Когда площадка останавливается, луч прожектора освещает их в неподвижных позах. И только после некоторой паузы, во время которой зритель обозревает весь пейзаж, — только после паузы начинается диалог и окаменевшие фигуры приводятся в движение.
Нет, это не оживленное прошлое, которое мы привыкли видеть на сцене в постановках классических пьес или пьес, имеющих уже историческую давность. Оно не действует, не движется в квадрате сцены, ничем не угрожает сегодняшним людям. Оно остановилось навсегда в октябре 1917 года и сейчас только, словно насаженное на булавку, глядит с подмостков мейерхольдовского театра в зрительный зал немигающими глазами, показывает себя во всем своем внешнем великолепии, во всей своей внутренней высохшей пустоте и бессмысленности, как это с предельной, почти скульптурной выпуклостью сделано в превосходной сцене сплетен «Горя уму»: длинный узкий стол, сервированный для ужина, поставленный во всю ширину сцены по линии рампы, с неподвижно сидящими за ним многочисленными гостями: мертвые манекены. Здесь явное созвучие в приемах со сценой ожидающих мистиков в «Балаганчике» времен Театра В. Ф. Комиссаржевской[39].
Рассказанная так со сцены исчезнувшая историческая эпоха ничему не учит зрителя. Она не разъясняется перед ним по-новому. Этот ландшафт рассчитан на чисто эстетическое пластическое восприятие зрителя. Его цель — еще раз закрепить в сознании современников уже ускользающие воспоминания о прошлом, закрепить их и перевести в план легенды, пышного декоративного мифа.
Образы, возникающие на сцене мейерхольдовского театра в спектаклях этого типа, — не мистические призраки, не видения экспрессионистского театра. Нет, это всего-навсего куклы паноптикума, музея восковых фигур. В них нет ничего загадочного. Но так же как и в восковых фигурах, в них есть то странное, что всегда поражает в точных подделках под живую натуру: кажется, что от них отделяется тонкий запах тления.
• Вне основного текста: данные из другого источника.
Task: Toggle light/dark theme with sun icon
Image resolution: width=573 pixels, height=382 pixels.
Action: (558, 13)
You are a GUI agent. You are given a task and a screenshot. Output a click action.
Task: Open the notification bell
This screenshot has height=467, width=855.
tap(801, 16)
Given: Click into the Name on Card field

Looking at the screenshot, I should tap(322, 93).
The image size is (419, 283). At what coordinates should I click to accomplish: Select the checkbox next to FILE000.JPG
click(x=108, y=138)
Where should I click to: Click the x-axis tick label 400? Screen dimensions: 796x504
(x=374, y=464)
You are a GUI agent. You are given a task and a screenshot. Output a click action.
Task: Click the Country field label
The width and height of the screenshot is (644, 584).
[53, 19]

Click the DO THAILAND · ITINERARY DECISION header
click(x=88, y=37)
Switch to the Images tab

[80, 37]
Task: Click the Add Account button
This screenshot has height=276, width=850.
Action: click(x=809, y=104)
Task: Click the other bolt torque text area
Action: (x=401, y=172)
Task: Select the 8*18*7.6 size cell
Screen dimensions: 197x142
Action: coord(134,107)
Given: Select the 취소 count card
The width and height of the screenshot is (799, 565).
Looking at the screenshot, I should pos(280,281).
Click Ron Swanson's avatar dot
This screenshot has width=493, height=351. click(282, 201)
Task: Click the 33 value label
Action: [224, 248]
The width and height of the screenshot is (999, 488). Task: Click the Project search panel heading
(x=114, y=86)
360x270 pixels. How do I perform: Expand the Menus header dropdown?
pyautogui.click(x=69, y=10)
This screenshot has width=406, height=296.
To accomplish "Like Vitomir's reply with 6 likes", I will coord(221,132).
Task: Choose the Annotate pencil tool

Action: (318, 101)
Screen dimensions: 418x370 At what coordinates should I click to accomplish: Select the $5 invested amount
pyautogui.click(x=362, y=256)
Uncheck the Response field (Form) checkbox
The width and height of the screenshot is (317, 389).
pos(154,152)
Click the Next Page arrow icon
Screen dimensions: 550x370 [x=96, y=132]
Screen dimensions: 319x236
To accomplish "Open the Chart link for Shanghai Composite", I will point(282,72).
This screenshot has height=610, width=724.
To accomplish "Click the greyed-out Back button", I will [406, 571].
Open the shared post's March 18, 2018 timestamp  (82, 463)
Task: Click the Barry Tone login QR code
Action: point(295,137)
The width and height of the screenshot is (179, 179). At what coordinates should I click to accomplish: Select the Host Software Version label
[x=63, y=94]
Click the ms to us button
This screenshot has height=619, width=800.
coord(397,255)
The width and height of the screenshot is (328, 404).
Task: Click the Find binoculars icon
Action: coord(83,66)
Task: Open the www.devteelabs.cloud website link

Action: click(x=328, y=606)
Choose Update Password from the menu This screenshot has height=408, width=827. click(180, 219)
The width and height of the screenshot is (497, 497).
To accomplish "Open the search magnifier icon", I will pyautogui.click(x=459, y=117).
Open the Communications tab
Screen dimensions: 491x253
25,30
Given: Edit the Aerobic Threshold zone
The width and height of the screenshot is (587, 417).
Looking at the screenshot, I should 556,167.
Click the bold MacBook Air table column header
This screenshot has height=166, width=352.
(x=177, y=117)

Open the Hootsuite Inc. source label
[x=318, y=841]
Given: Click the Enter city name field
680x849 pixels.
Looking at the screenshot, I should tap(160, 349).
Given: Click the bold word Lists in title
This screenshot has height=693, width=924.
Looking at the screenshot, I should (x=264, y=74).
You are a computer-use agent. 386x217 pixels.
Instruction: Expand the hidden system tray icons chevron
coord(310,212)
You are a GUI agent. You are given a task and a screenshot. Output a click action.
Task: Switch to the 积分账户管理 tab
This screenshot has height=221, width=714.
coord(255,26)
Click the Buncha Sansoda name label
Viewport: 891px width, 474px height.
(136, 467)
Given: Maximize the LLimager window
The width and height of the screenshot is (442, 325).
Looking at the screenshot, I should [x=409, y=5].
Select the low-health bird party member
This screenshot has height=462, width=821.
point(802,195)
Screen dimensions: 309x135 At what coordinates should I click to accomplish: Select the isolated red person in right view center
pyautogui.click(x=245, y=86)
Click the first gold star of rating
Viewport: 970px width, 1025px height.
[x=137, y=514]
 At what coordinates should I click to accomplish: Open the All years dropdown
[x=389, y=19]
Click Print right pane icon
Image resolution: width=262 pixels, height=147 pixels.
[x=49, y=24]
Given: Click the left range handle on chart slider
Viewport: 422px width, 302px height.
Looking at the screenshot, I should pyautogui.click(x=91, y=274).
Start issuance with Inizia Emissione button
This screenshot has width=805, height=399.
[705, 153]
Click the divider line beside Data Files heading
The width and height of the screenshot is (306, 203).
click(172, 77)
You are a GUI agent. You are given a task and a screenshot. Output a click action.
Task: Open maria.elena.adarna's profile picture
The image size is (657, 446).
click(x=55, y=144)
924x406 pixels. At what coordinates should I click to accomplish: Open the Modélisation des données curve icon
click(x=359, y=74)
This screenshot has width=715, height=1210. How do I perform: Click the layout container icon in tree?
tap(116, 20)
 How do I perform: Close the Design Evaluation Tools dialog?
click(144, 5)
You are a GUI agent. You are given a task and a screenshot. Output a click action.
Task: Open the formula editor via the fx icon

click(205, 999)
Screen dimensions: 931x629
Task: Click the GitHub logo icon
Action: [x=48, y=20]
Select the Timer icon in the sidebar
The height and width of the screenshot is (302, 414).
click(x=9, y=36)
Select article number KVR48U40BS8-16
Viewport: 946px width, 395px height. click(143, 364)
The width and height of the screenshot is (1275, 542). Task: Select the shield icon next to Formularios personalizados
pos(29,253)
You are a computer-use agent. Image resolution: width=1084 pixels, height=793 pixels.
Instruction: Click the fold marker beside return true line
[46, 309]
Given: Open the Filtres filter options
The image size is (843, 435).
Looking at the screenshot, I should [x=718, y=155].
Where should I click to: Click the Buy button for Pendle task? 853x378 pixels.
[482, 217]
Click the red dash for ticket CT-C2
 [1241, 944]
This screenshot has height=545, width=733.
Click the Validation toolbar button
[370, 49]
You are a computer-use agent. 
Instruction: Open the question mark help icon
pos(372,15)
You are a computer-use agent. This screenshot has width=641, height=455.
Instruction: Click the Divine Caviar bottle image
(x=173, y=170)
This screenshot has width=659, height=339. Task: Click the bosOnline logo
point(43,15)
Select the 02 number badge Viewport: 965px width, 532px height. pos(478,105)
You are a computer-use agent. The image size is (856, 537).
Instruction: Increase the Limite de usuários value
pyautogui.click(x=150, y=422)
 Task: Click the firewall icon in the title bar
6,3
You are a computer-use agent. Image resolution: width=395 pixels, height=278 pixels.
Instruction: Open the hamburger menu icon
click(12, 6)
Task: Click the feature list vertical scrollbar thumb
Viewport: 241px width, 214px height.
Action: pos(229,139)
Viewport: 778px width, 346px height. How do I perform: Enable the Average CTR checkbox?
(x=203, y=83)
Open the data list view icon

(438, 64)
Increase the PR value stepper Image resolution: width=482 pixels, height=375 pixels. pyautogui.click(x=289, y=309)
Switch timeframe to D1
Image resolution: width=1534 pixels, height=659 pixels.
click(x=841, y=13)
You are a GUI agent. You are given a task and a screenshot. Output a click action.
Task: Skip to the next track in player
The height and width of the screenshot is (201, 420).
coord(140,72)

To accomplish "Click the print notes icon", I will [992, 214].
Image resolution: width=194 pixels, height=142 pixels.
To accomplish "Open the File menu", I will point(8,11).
И словно для того, чтобы больше походить на куклы, все меньше передвижений позволяют себе персонажи этих «исторических» спектаклей и все большую механичность и геометричность приобретают их скупые жесты и осторожные движения. И иногда зрителю, глядящему на сцену из темноты зрительного зала, кажется, что вот сломается механизм, управляющий движущимися площадками «Мандата», «Ревизора» и «Горя уму», и действующие лица остановятся в тех позах, в каких застала их поломка механизма, и будут стоять до тех пор, пока их не уберут театральные рабочие. Но ведь именно так и случилось в финале «Ревизора», когда персонажи гоголевской комедии оказались пустыми, легкими, раскрашенными куклами из папье-маше, сделанными в бутафорской мастерской Театра имени Вс. Мейерхольда.
В спектаклях театра Мейерхольда этого нового периода преобладает зрелище над действием. Чисто действенные моменты вытесняются демонстрацией живых картин, оживленных панорам.
Конечно, от этого принципа резко меняется техническое оборудование спектакля, и в ином порядке перестраиваются внутрипроизводственные элементы в театре.
Неизменным в силе и объеме влияния остается только режиссер, так же как и в первом периоде, определяющий все моменты художественной работы театра. Но точки приложения его мастерства перемещаются.
Актер больше не занимает первенствующего места на подмостках мейерхольдовского театра. Он в значительной мере теряет значение действователя, концентрирующего в себе смысл сценического действия. Он становится всего-навсего «выразительной фигурой», характеризующей тот или иной пейзаж раз навсегда определенным жестом или интонацией.
Мы уже не встречаем той игры актеров, бьющей импровизаторским фонтаном, которая развертывалась, начиная с «Великодушного рогоносца» и кончая «Лесом», не только у крупных мастеров, как Ильинский и Бабанова, но и у всех участников этих спектаклей. Для каждого из них режиссер детально разрабатывал роль и в то же время тщательно маскировал индивидуальную печать своей работы, приспособляя материал роли к особенностям, иногда очень детальным, данного актера. Именно так создавал актеров Мейерхольд в своем театре в период «бури и натиска».